▶ **WYMAGANIA ZADANIA**
Przepisz poniższe rekordy, zmieniając każde „Task:” na „Goal:” i zostawiając resztę bez zmian. Pomiń w odpowiedzi obrazki.

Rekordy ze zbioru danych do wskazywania

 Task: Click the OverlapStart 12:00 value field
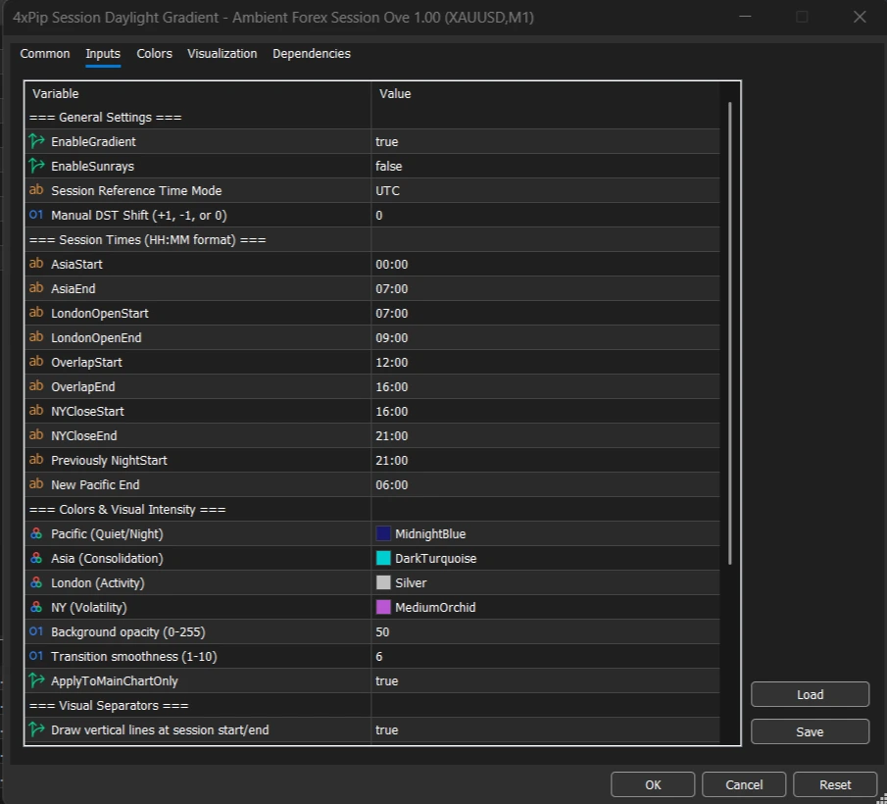[391, 362]
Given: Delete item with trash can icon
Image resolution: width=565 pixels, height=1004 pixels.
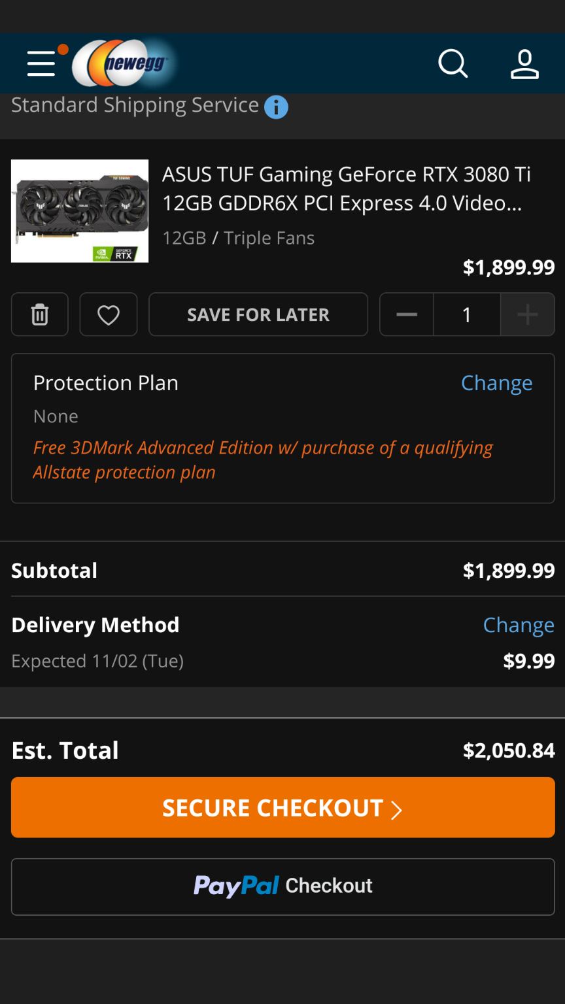Looking at the screenshot, I should point(40,314).
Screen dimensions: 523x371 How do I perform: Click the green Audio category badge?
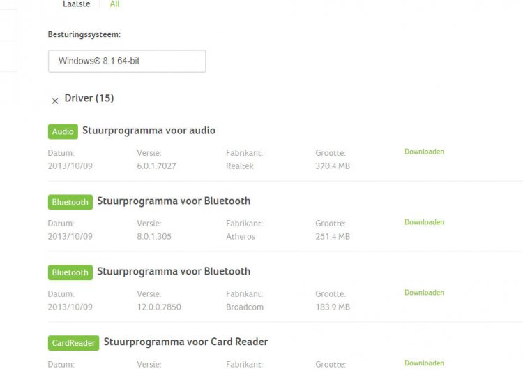pyautogui.click(x=63, y=131)
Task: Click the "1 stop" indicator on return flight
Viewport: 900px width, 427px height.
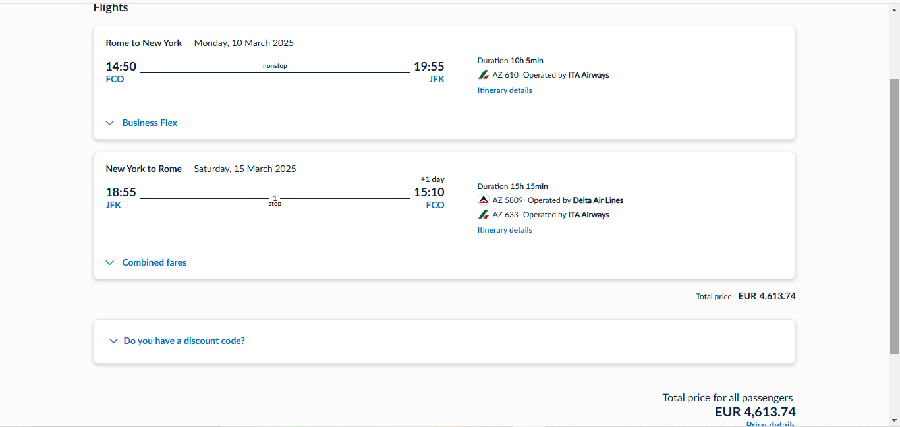Action: pos(275,200)
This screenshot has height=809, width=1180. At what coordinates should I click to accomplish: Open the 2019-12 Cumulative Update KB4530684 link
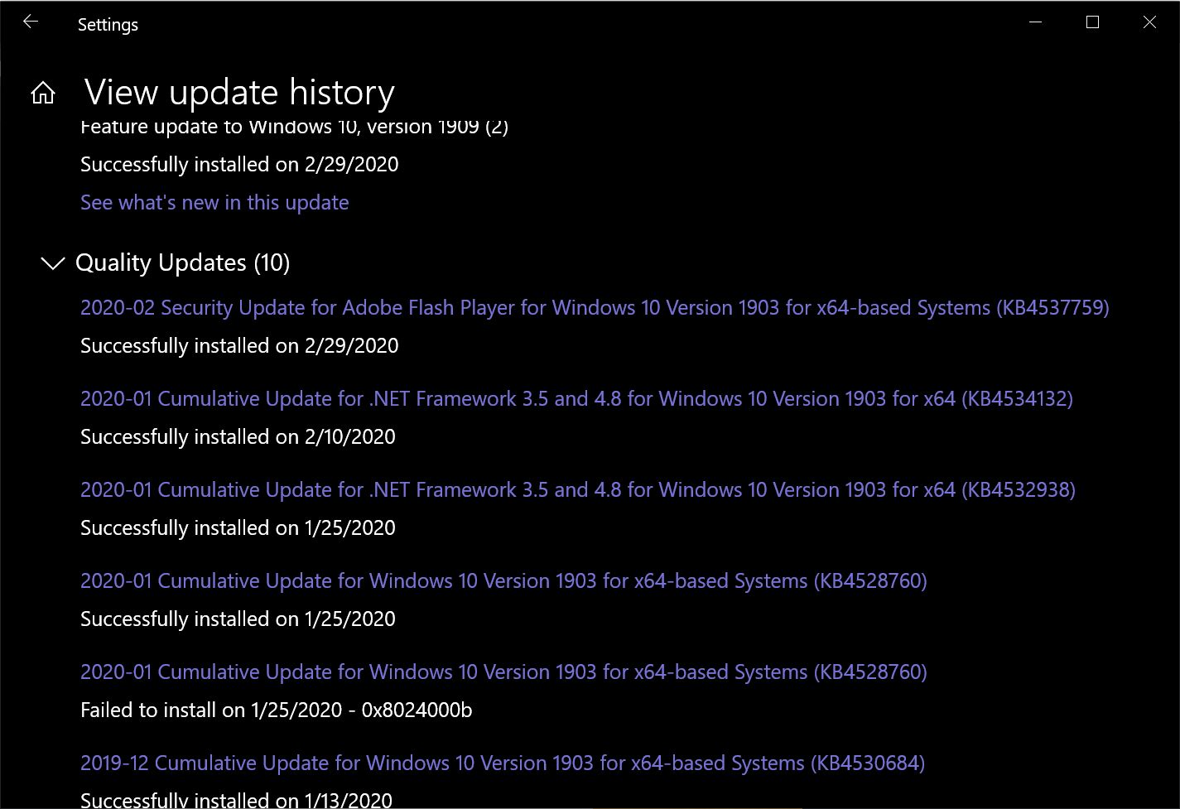pyautogui.click(x=502, y=763)
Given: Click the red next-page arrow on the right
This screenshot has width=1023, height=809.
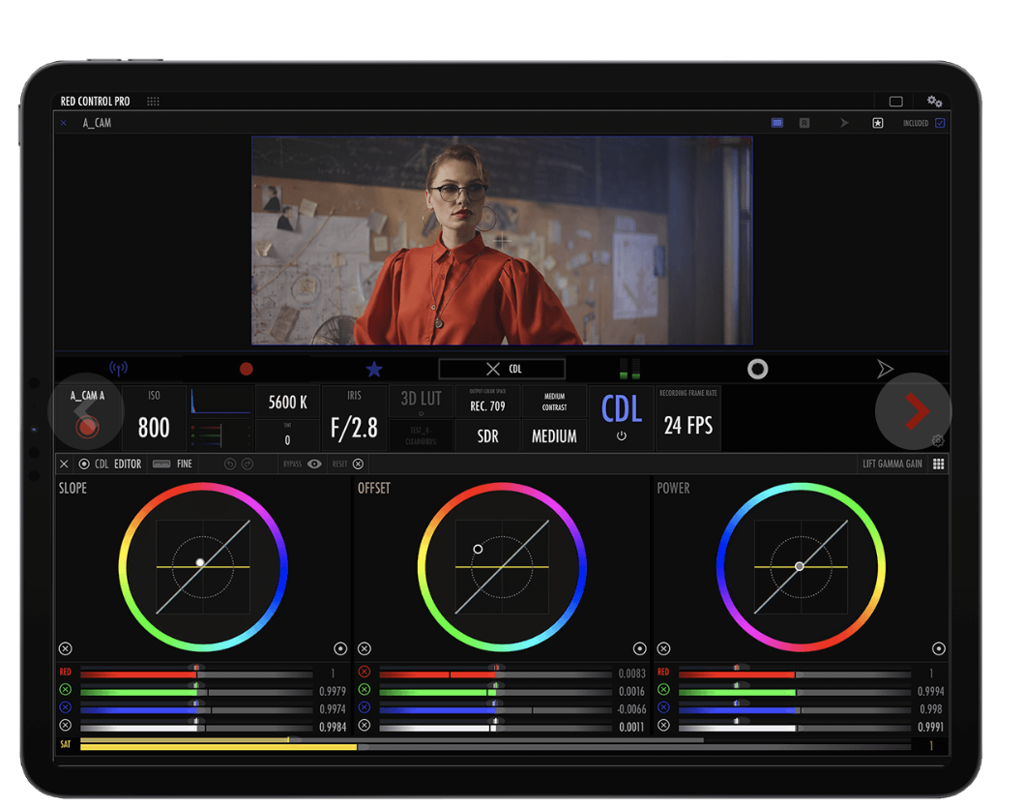Looking at the screenshot, I should [x=915, y=412].
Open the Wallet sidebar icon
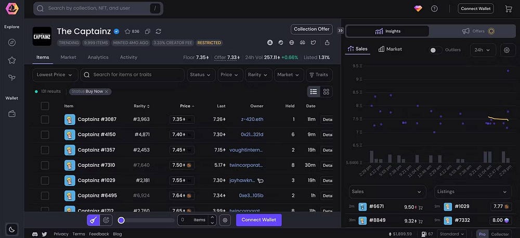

▶ **OCZEKIWANA ODPOWIEDŹ**
 Goal: Click the OverlapStart 12:00 value field
[391, 362]
Given: Delete item with trash can icon
Image resolution: width=565 pixels, height=1004 pixels.
Looking at the screenshot, I should point(40,314).
Screen dimensions: 523x371 How do I perform: Click the green Audio category badge?
pyautogui.click(x=63, y=131)
Goal: Click the "1 stop" indicator on return flight
Viewport: 900px width, 427px height.
Action: pos(275,200)
This screenshot has height=809, width=1180. At what coordinates should I click to accomplish: Open the 2019-12 Cumulative Update KB4530684 link
pyautogui.click(x=502, y=763)
Given: Click the red next-page arrow on the right
This screenshot has width=1023, height=809.
Looking at the screenshot, I should [x=915, y=412].
Open the Wallet sidebar icon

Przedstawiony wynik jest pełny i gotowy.